Work required:
The response should contain only those lines of the entries below that include the string "computer".

Supplied material:
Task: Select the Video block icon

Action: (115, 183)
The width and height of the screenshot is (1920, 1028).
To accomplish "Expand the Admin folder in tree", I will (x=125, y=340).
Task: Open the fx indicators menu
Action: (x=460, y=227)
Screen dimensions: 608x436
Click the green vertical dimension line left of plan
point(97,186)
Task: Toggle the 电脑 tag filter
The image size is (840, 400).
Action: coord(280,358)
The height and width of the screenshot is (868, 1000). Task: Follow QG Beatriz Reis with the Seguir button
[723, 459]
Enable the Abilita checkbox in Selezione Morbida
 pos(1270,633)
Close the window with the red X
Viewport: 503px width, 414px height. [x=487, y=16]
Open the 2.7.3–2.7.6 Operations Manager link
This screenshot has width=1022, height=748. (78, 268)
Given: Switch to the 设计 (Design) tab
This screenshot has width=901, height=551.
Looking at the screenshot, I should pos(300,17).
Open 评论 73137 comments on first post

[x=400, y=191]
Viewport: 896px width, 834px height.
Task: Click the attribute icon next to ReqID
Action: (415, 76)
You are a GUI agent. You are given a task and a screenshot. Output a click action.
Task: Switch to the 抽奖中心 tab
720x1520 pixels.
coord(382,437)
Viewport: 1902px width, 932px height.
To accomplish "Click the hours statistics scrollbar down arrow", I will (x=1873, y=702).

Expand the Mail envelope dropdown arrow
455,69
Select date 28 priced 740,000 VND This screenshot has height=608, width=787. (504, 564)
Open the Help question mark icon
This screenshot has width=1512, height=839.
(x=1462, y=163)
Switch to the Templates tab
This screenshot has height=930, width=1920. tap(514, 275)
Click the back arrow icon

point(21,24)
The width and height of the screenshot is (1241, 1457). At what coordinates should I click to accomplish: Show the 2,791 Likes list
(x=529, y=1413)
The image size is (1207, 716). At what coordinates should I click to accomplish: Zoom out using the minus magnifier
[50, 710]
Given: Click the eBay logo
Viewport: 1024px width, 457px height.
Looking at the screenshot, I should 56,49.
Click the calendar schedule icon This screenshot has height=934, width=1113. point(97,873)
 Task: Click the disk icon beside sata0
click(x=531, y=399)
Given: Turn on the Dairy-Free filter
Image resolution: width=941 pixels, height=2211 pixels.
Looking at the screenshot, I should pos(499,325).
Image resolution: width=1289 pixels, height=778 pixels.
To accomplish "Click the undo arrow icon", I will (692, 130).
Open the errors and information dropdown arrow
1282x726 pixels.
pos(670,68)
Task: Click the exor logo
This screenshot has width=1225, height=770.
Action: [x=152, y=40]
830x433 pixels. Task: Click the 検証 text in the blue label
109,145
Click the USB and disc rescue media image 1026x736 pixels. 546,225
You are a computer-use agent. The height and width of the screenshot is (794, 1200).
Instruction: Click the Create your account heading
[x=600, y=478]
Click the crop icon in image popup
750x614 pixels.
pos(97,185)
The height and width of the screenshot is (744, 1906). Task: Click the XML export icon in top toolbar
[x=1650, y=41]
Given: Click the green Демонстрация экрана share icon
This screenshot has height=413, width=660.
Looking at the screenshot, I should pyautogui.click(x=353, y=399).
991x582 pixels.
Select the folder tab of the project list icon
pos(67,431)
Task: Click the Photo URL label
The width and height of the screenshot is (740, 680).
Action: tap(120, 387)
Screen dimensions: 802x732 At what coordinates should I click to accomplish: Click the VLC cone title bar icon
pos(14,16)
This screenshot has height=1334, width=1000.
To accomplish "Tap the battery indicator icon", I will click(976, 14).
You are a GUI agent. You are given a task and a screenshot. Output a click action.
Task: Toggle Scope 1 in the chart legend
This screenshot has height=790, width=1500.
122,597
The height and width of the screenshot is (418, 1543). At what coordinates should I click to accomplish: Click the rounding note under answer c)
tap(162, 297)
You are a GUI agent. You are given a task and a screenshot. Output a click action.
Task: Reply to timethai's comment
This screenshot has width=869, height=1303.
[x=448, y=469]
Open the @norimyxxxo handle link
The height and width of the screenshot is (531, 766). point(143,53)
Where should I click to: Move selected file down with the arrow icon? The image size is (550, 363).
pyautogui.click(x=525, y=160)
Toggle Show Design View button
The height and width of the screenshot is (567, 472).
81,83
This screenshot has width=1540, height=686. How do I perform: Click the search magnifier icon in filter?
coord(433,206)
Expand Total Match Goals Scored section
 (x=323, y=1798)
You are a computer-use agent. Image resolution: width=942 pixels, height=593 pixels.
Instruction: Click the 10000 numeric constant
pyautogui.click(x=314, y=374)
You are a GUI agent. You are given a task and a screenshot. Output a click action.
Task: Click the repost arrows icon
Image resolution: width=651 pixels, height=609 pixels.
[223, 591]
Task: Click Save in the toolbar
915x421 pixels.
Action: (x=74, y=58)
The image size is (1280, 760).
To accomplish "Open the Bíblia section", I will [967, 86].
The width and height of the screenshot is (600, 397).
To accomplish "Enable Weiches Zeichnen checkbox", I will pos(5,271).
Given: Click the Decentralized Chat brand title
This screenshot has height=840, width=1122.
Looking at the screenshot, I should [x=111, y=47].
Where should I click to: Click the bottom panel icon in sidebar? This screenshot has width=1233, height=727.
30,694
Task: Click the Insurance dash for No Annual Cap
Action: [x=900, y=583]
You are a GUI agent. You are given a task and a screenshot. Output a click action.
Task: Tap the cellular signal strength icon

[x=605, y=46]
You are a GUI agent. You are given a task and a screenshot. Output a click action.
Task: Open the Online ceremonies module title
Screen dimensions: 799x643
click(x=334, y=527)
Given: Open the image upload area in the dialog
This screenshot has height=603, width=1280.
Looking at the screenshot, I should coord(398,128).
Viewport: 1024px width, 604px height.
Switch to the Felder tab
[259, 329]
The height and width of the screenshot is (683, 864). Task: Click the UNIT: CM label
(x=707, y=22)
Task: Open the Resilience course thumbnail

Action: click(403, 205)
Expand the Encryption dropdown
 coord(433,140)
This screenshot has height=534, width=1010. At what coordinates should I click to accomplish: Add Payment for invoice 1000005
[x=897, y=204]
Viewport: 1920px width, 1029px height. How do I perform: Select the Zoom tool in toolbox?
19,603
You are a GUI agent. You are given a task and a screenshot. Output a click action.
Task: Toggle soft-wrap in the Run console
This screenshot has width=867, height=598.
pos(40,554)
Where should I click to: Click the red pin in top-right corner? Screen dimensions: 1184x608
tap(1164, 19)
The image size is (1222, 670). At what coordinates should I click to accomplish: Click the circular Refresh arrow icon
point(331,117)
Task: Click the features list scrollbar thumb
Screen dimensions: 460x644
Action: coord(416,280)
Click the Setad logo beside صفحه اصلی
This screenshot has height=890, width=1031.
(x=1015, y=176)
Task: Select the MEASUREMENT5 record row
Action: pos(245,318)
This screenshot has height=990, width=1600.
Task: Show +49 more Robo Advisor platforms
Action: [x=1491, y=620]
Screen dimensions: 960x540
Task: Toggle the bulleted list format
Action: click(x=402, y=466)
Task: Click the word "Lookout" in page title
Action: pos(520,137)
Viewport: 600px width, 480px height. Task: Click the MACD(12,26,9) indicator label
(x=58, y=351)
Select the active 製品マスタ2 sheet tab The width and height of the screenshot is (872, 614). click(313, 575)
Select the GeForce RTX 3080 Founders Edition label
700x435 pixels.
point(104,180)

Answer to the problem:
You are a computer-use agent. The height and width of the screenshot is (794, 1200).
You are a computer-use agent. Image resolution: width=942 pixels, height=593 pixels.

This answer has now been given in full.